Aim of the exercise:
Copy the records below exactly, starting at the line that contains "Accept (62, 1612)" and ending at the line that contains "100 m Individual Medley (74, 493)"; leave out any pictures.

-- Data under study follows --

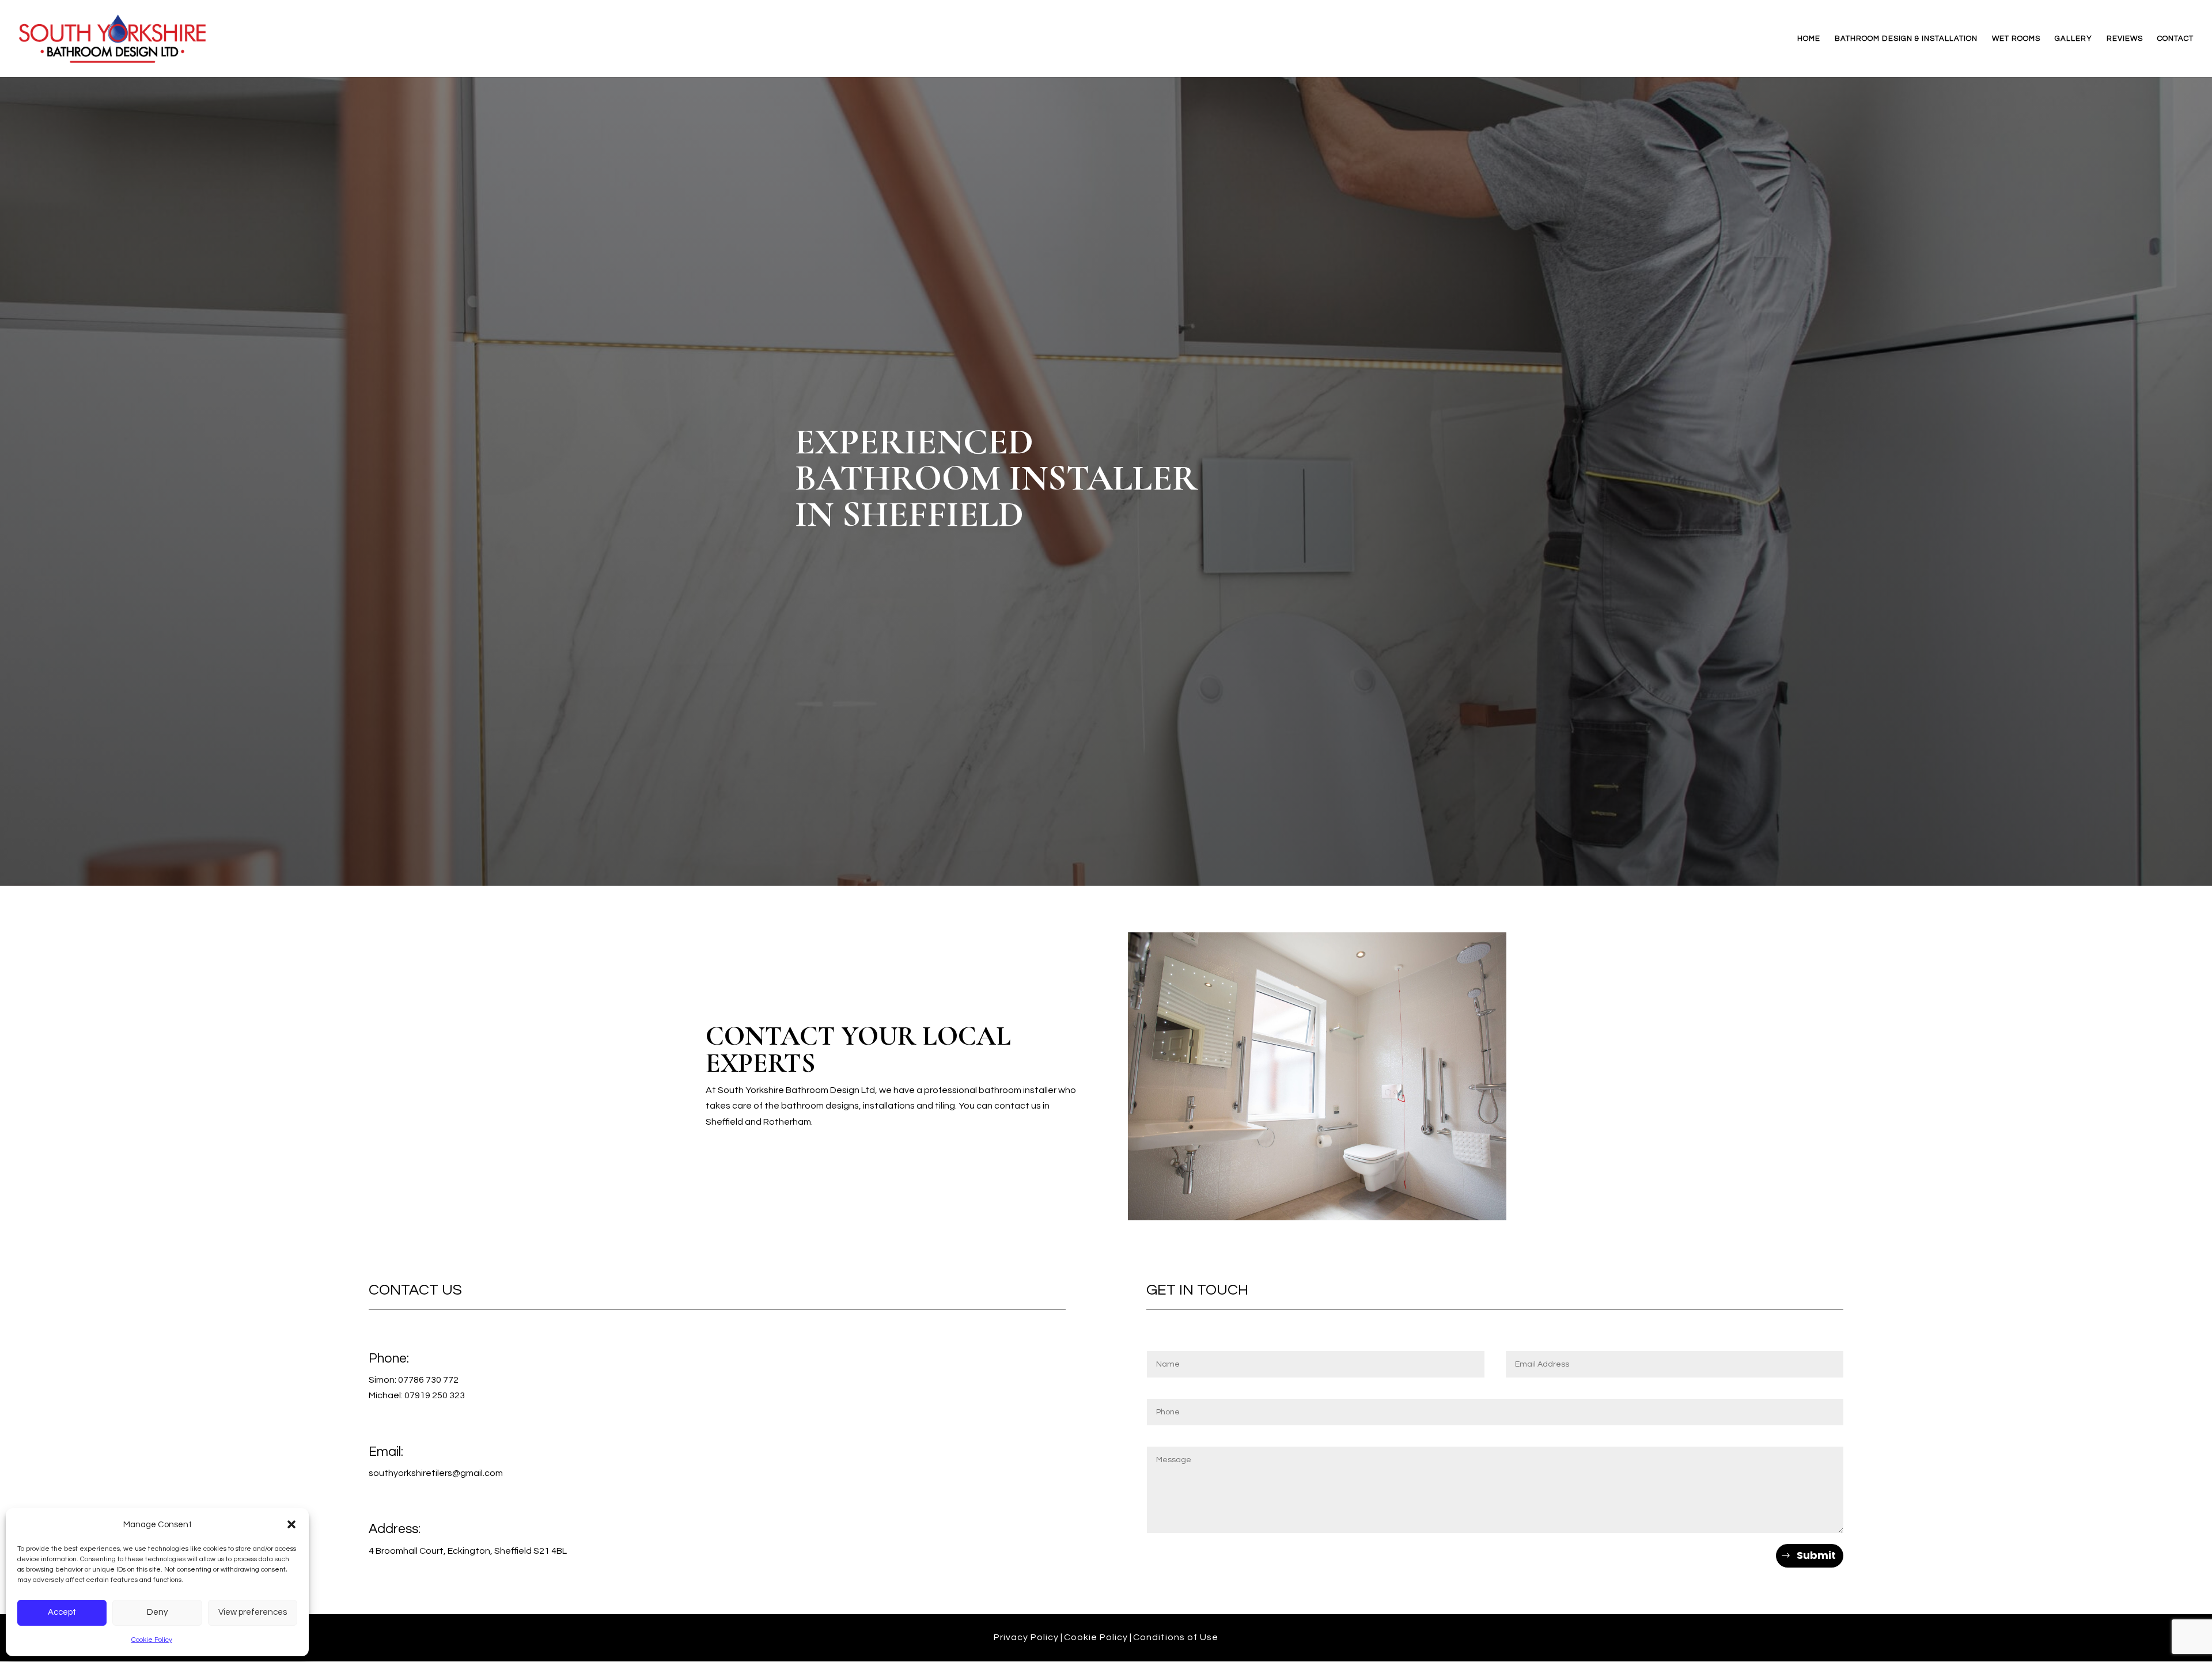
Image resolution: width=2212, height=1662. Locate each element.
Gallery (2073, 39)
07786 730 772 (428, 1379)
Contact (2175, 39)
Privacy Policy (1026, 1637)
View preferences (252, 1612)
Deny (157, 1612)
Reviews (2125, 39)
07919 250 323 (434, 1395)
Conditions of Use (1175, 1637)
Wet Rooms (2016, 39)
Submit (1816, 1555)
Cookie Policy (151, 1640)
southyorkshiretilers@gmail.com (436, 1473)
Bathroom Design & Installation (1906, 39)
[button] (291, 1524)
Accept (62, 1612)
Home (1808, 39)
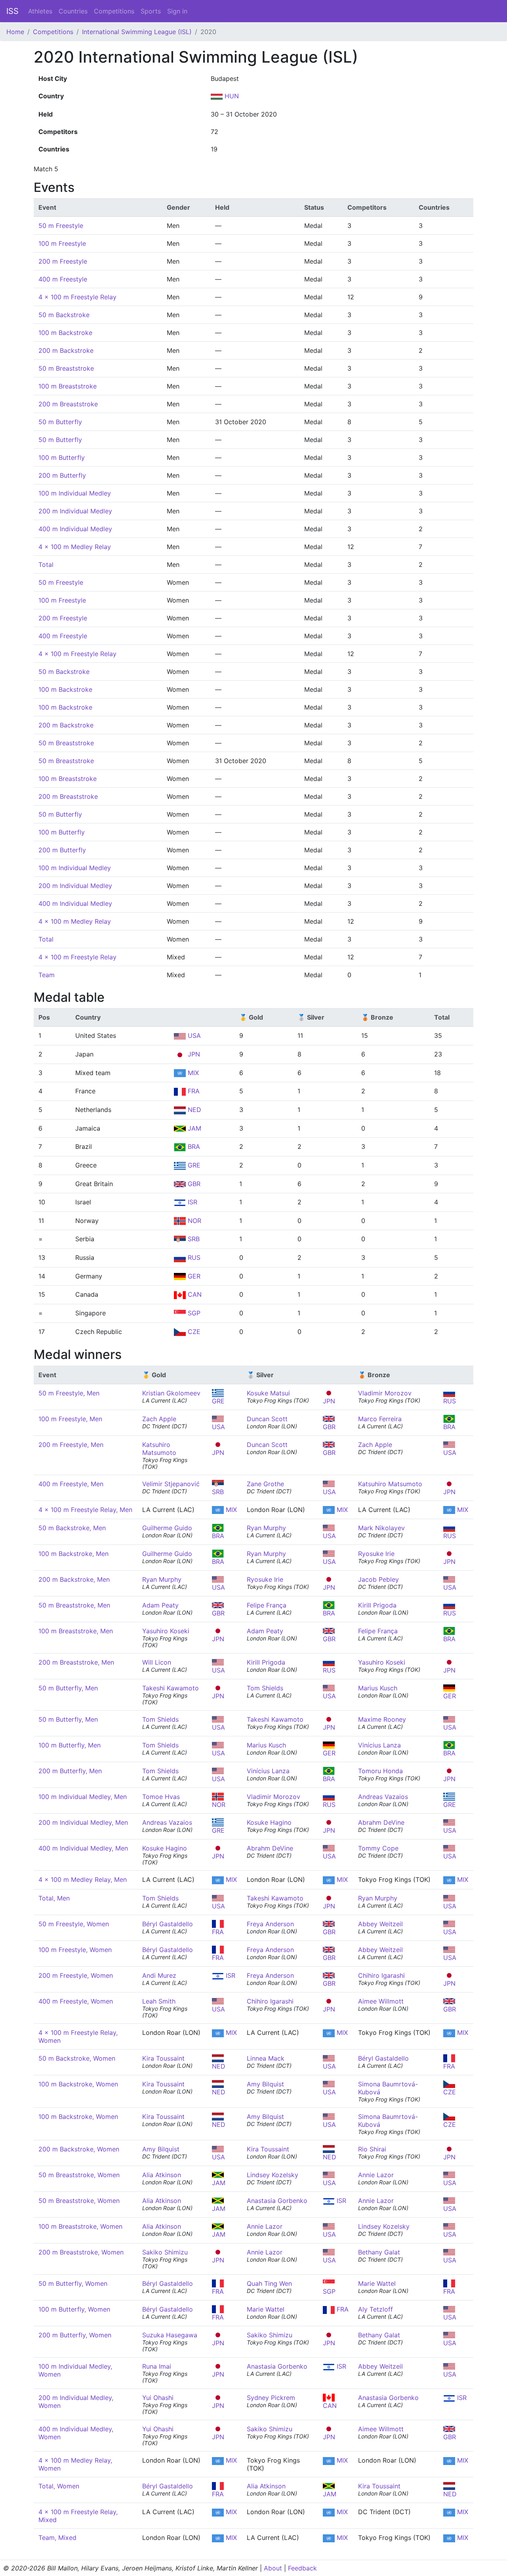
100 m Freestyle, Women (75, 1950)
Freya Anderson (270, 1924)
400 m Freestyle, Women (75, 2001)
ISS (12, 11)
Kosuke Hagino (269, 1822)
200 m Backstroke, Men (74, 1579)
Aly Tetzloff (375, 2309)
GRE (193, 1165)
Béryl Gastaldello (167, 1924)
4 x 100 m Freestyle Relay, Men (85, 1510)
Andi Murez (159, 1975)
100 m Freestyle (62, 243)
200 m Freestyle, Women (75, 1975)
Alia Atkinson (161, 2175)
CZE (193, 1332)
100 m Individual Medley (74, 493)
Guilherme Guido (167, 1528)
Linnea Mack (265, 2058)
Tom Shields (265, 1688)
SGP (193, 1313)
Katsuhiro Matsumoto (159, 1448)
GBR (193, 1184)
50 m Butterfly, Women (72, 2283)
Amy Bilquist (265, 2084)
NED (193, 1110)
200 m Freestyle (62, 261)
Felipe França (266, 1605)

-- Data under study concluded --

Written response:
Accept (62, 1612)
Home (1808, 39)
100 m Freestyle, Women (75, 1950)
Freya Anderson (270, 1924)
400 m Freestyle, Women (75, 2001)
ISS (12, 11)
Kosuke Hagino (269, 1822)
200 m Backstroke, Men (74, 1579)
Aly Tetzloff (375, 2309)
GRE (193, 1165)
Béryl Gastaldello (167, 1924)
4 x 100 m Freestyle Relay, Men (85, 1510)
Andi Murez (159, 1975)
100 m Freestyle (62, 243)
200 m Freestyle, Women (75, 1975)
Alia Atkinson (161, 2175)
CZE (193, 1332)
100 m Individual Medley (74, 493)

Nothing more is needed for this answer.